About this exercise
Copy whichever lines of the data hold the word "width".

Data extracts

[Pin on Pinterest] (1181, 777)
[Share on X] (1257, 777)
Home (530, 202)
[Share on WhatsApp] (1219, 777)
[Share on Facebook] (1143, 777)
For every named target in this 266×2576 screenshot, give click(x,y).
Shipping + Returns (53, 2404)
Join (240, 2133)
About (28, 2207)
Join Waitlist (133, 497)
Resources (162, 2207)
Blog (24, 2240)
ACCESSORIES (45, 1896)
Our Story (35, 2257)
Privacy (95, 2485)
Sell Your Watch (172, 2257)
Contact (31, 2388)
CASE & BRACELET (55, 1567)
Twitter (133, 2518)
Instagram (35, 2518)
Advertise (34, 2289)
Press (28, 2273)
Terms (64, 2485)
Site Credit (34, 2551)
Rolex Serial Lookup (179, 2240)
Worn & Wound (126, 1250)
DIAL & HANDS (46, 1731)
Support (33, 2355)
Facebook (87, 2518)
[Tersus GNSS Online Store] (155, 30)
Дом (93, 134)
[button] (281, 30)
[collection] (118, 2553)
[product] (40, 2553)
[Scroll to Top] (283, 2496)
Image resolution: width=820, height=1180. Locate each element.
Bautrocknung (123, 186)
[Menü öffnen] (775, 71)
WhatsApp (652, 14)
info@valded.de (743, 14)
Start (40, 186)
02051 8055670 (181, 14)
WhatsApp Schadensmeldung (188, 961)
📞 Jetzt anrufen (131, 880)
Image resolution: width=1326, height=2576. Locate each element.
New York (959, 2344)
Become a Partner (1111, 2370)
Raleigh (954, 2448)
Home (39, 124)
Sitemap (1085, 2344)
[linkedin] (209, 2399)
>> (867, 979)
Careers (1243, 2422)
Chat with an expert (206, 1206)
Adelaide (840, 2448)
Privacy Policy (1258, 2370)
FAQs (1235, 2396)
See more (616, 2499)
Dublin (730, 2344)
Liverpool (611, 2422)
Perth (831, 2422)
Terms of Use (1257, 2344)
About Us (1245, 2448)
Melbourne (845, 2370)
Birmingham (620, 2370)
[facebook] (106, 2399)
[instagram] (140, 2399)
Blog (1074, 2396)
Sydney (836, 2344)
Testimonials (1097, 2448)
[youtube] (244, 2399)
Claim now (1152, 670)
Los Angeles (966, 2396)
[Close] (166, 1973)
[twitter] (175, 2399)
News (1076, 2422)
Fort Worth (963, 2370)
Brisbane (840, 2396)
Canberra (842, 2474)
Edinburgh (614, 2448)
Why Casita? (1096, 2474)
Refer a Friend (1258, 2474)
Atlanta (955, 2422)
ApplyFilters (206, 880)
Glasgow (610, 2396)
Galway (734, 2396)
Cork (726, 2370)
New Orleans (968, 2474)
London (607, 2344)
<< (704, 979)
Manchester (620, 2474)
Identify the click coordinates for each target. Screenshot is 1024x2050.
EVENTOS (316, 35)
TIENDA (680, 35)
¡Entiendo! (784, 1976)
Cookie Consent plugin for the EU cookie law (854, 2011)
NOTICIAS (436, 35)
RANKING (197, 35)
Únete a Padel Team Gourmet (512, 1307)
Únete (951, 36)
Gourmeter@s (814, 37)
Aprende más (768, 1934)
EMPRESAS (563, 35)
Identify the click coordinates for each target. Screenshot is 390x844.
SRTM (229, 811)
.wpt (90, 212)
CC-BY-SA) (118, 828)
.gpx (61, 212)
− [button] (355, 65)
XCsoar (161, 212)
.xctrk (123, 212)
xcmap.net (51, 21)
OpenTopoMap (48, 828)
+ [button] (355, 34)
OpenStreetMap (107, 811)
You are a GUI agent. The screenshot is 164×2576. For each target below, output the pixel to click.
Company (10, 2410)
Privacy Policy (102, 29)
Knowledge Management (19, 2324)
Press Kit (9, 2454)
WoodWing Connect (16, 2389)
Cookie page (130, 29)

Solution
Image resolution: width=820, height=1180. Locate each element.
Image resolution: width=1326, height=2576. Locate each element.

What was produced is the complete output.